OpEneR demonstration vehicles

OpEneR demonstration vehicles

OpEneR, which stands for Optimal Energy Consumption And Recovery Based On A System Network, was a three-year European research project launched on May 1, 2011 and led by Bosch.

Several companies were involved in the €7.74 million (US$10.5 million) project, from which €4.4 million came from EU funding.  These companies tried to optimize energy consumption of two demonstration electric cars. Besides Bosch, project particpants included: the Austrian powertrain development company AVL List GmbH, the Spanish research institute Centro Tecnológico de Automoción de Galicia (CTAG), the German research institute Forschungszentrum Informatik Karlsruhe (FZI) and the second largest carmaker in Europe PSA Peugeot Citroën.

According to the Bosch press release, driving strategies and driver assistance systems can significantly improve the efficiency of electric and hybrid vehicles.

"Engineers and researchers have worked to improve the electrical powertrain, the regenerative braking system, the navigation system, and the surround sensors, as well as on functions that connect these elements with each other. The two fully operational electric vehicles they have built have already demonstrated an impressive potential for making driving in real conditions more economical."

So what are the results? Well, for example, under OpEneR different driving strategies were checked - time-optimized or range-maximized.

“eco routing”, which is optimizing the route by the navigation system taking into consideration energy usage, proved that cars can reach the destination using up to 30% less energy in return for a longer travel time of just 14 percent. Also, shortcuts in inner-city traffic helped increase efficiency.

Using operation strategies, numerous test drives were able to reduce energy consumption by 27 to 36 percent (in comparison to a typical sporty driver) depending on the driver's willingness to follow the recommendations. However, the journeys were longer by 8 to 21 percent.

On the technical side, roughly 5% more range could be gained thanks to intelligent torque distribution between the front and rear electric motors (there were two motors in demo cars, one per axle), without sacrificing time.

"Various solutions increase driving efficiency

It has long been widely accepted that a proactive driving style is the most effective way to reduce fuel consumption. The behavior of the ACC adaptive cruise control has therefore been especially adapted to an economical driving style. Additionally, enhanced map data also includes information on inclines, declines, and speed limits, while car-to-infrastructure communication provides information about traffic lights. These data create an electronic horizon that can be used to further optimize both the ACC function and the coasting function. This feature tells drivers when to lift the accelerator pedal as they approach city boundaries or speed limits. The transmission then switches to idle, making the most of the car's momentum.
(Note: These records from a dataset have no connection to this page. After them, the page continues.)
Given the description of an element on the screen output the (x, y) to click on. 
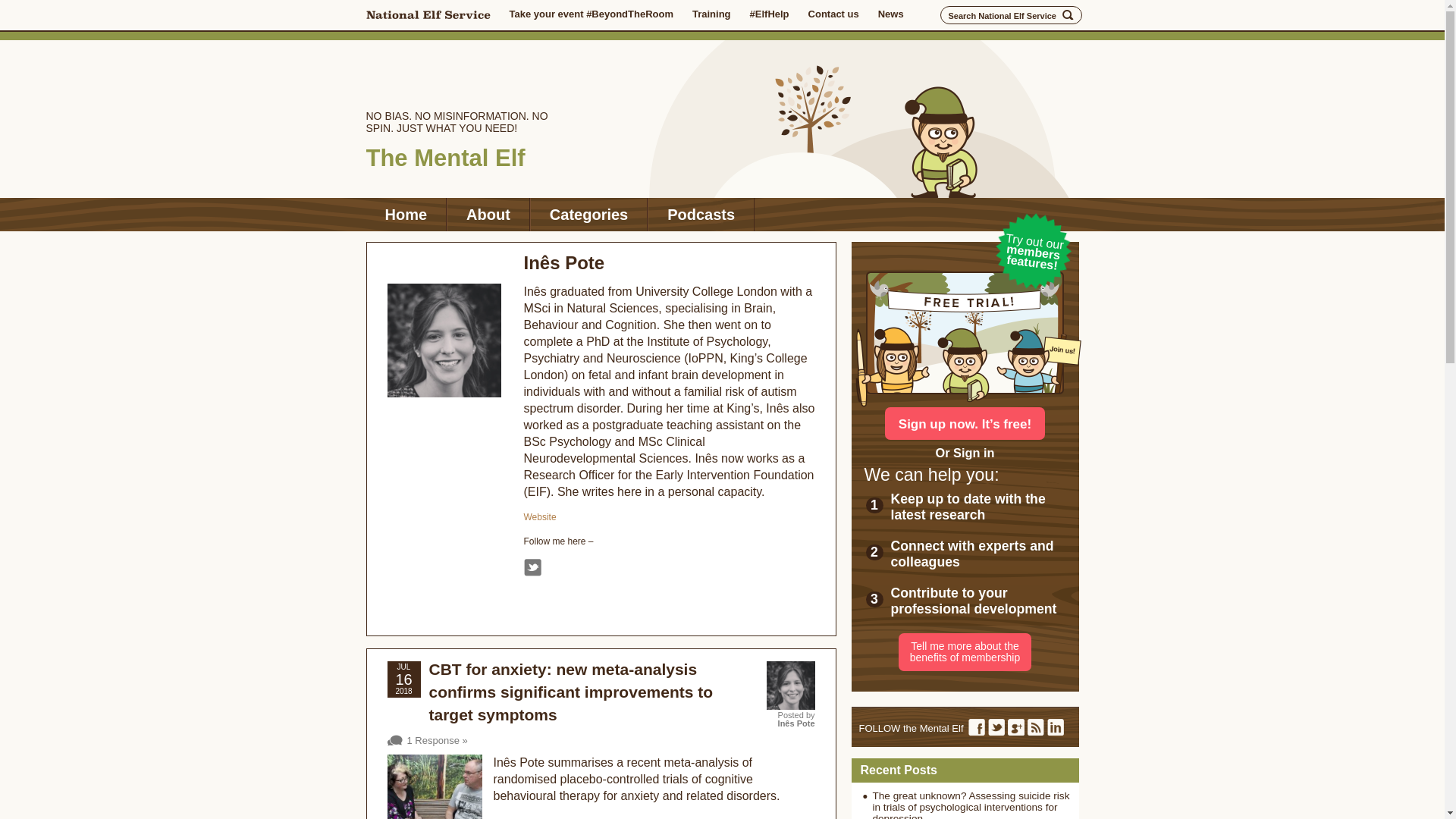
News (890, 13)
Search (1068, 14)
Twitter (531, 567)
Categories (588, 214)
Home (405, 214)
About (487, 214)
Training (711, 13)
Contact us (833, 13)
Search (1068, 14)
An intuitive HMI concept and an attractive cockpit based on a freely programmable TFT display also have been designed to make all the relevant information easy to read. In addition, the enhanced map data makes the calculation of the remaining mileage significantly more accurate and transparent to the driver.

A further major task was to find the ideal interaction between the electrical powertrain and the regenerative braking system. For the best possible recuperation, engineers equipped the two Peugeot 3008 e-4WD demo cars with the Bosch iBooster, an electromechanical brake booster, and an ESP® brake control system specifically adapted for electric vehicles. The powertrain concept comprises two electric motors – one per axle – that can both drive as well as recuperate. On that technical basis, the partners have developed innovative recuperation strategies, including a regenerative brake force distribution between front and rear, optimizing recuperation rates as well as vehicle stability.

To support the development process, the team used advanced co-simulation techniques, including realistic vehicle and environment interaction. A seamless approach was employed to enable fast migration of the developed functions and their simulated test cases for further development and validation on the AVL InMotion™ powertrain testbed.

As these features were incorporated into the two prototypes, numerous test drives were performed. To evaluate the efficiency gain, the simulation tools and testbeds developed by AVL, Bosch, and FZI were used, as well as the private test tracks belonging to Bosch and CTAG, and CTAG's intelligent public road corridor. In comparison to a typical sporty driver, the operation strategies finally resulted in a reduced energy consumption of 27 to 36 percent, with an increase in travel time of between 8 to 21 percent – depending on the driver's willingness to follow the recommendations. Approximately 5 percentage points of the energy consumption reduction are due to intelligent torque distribution between the front and rear electric motors, which has no influence on travel time at all.